# START OF Reading text
The section of this work which deals with the invasion of Alexander the Great may claim to make a special appeal to the interest of readers trained in the ordinary course of classical studies, and the subject has been treated accordingly with much fulness of detail. The existing English accounts of Alexander's marvellous campaign treat the story rather as an appendix to the history of Greece than as part of that of India, and fail to make full use of the results of the labours of modern geographers and archæologists. In this volume the campaign is discussed as a memorable episode in the history of India, and an endeavour has been made to collect all the rays of light from recent investigation and to focus them upon the narratives of ancient authors.
# END OF Reading text
# START OF Supplied data
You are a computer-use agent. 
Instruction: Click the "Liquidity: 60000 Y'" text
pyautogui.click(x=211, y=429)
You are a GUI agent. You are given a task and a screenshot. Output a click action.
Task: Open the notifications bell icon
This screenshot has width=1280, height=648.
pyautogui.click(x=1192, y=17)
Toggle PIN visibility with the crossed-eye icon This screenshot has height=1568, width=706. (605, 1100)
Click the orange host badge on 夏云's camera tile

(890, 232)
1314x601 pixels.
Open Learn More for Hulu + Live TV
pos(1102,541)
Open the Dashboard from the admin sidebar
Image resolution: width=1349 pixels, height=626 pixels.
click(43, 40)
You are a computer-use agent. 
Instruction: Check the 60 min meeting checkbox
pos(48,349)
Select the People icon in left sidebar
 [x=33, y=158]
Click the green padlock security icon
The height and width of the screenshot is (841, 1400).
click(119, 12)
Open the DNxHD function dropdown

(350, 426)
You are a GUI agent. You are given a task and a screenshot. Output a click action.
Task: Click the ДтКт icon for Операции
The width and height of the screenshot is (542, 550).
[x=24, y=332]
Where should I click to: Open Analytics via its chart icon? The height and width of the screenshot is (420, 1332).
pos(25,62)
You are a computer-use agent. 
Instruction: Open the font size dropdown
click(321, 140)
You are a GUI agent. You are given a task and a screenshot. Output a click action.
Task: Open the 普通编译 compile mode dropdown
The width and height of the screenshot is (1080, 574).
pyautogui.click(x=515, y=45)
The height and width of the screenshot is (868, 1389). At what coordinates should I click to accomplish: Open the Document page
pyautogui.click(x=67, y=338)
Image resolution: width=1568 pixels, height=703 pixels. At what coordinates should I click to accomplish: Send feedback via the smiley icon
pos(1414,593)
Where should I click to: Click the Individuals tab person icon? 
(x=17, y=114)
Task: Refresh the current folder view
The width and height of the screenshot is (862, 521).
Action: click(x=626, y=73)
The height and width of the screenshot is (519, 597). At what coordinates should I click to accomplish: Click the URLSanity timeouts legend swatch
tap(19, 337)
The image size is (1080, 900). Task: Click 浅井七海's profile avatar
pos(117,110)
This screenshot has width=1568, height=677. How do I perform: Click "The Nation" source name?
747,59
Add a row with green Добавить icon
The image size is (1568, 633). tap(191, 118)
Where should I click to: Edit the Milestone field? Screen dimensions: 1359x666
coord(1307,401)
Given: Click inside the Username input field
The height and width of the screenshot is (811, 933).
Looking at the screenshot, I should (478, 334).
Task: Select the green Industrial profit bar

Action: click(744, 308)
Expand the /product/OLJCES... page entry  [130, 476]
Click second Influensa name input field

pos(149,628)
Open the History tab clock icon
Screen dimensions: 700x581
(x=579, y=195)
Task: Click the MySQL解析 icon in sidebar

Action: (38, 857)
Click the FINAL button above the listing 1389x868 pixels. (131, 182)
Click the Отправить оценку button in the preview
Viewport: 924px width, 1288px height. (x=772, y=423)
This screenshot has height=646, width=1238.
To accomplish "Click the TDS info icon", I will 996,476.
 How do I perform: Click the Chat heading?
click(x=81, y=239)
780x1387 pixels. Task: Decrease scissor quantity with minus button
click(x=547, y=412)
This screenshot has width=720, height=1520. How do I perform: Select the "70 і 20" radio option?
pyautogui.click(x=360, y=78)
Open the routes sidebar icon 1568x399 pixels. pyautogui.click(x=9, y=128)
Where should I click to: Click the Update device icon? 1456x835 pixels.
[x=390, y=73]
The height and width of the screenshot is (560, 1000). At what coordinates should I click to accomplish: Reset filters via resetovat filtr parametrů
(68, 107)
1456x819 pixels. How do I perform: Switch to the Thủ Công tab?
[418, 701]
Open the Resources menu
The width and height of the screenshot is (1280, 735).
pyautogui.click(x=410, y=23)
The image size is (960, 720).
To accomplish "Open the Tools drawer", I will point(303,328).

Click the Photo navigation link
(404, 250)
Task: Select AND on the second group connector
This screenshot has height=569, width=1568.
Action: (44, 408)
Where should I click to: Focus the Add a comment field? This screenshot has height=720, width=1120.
# END OF Supplied data
■ Written problem 1
Answer these questions using the passage about Alexander's invasion.
(a) Readers with what training may find the section on the invasion of special interest?
(b) According to the passage, how do existing English accounts treat the story of the campaign?
(c) As what is the campaign discussed in this volume?
■ Written problem 2
Pick up the passage about Alexander's invasion after its final sentence and continue it.

■ Exercise answer 1
(a) Readers trained in the ordinary course of classical studies.
(b) They treat it rather as an appendix to the history of Greece than as part of the history of India.
(c) As a memorable episode in the history of India.

■ Exercise answer 2
The author's aim is to present the story of ancient India, so far as practicable, in the form of a connected narrative, based upon the most authentic evidence available; to relate facts, however established, with impartiality; and to discuss the problems of history in a judicial spirit. He has striven to realize, however imperfectly, the ideal expressed in the words of Goethe:—

"The historian's duty is to separate the true from the false, the certain from the uncertain, and the doubtful from that which cannot be accepted.... Every investigator must before all things look upon himself as one who is summoned to serve on a jury. He has only to consider how far the statement of the case is complete and clearly set forth by the evidence. Then he draws his conclusion and gives his vote, whether it be that his opinion coincides with that of the foreman or not."

The application of these principles necessarily involves the wholesale rejection of mere legend as distinguished from tradition, and the omission of many picturesque anecdotes, mostly folk-lore, which have clustered round the names of the mighty men of old in India.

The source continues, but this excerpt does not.